Intrinsic Second Order Spin Current

TL;DR

This paper predicts an intrinsic second order spin current driven by spin-dependent Berry curvature polarizability, highlighting its significance in 2D Rashba-Dresselhaus systems and its potential for experimental differentiation of intrinsic and extrinsic effects.

Contribution

It introduces the concept of an intrinsic second order spin current induced by spin-dependent Berry curvature polarizability, expanding understanding of nonlinear spin transport.

Findings

Intrinsic second order spin current is significant for μ>0.

Extrinsic contributions dominate when μ<0.

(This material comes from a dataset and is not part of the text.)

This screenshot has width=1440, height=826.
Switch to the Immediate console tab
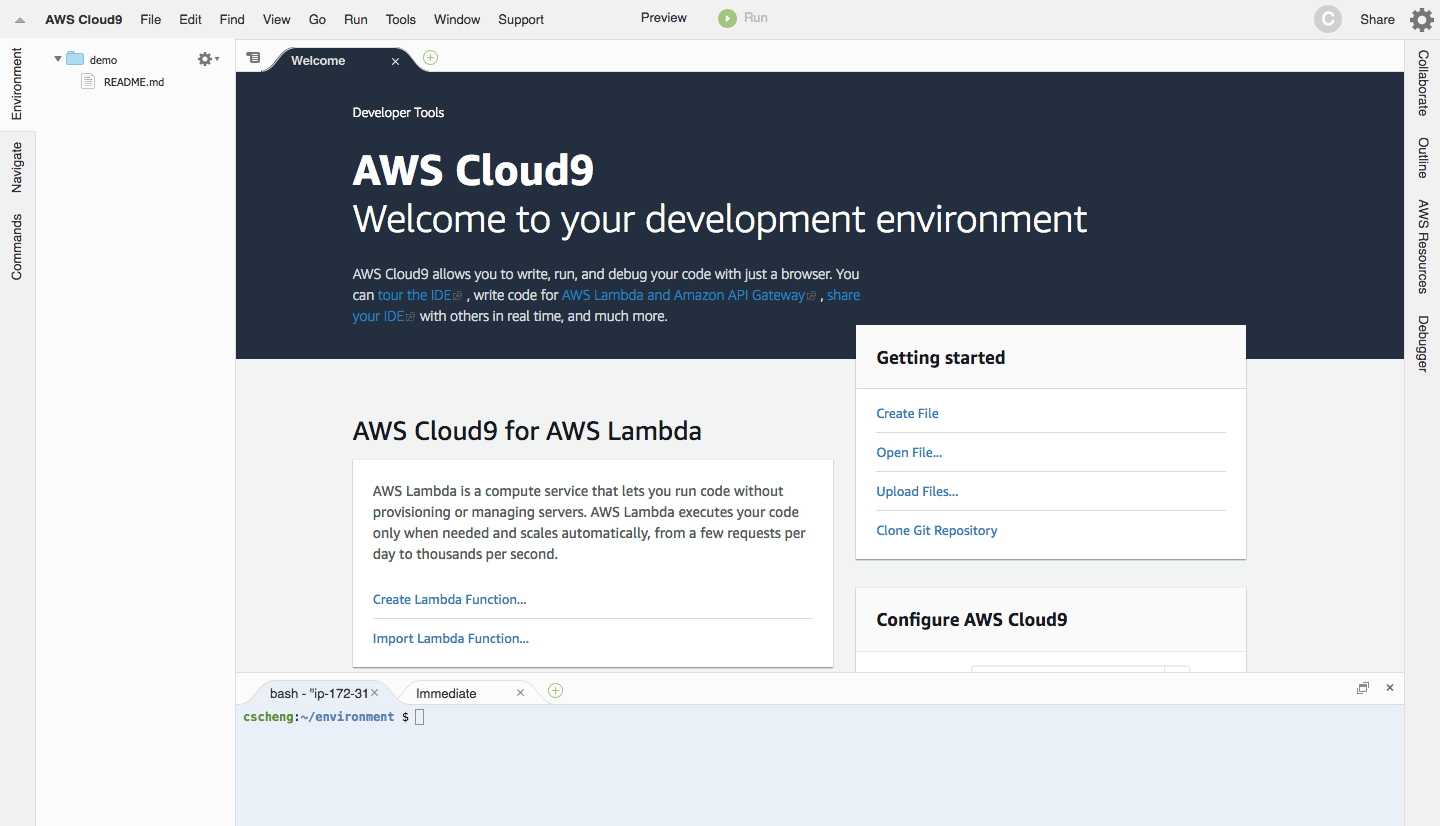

Spin conductivity dependence on chemical potential can distinguish effects.

Abstract

In recent years, nonlinear Hall effect has attracted great attention with three different terms contributed by Drude effect, Berry curvature dipole and Berry connection polarizability. In this work, we theoretically predict an intrinsic second order spin current induced by spin-dependent Berry curvature polarizability based on time-independent perturbation theory. We show other two second order spin conductivities contributed by the group velocity and spin-dependent Berry curvature dipole.A two-dimensional Rashba-Dresselhaus spin-orbit coupled system is studied as an example, and it is found that the intrinsic second order contribution plays a major role in the region of $\mu>0$, while current mainly comes from the extrinsic terms when $\mu<0$. Thus, the dependence of spin conductivity on chemical potential is expected to distinguish the extrinsic and intrinsic contributions experimentally.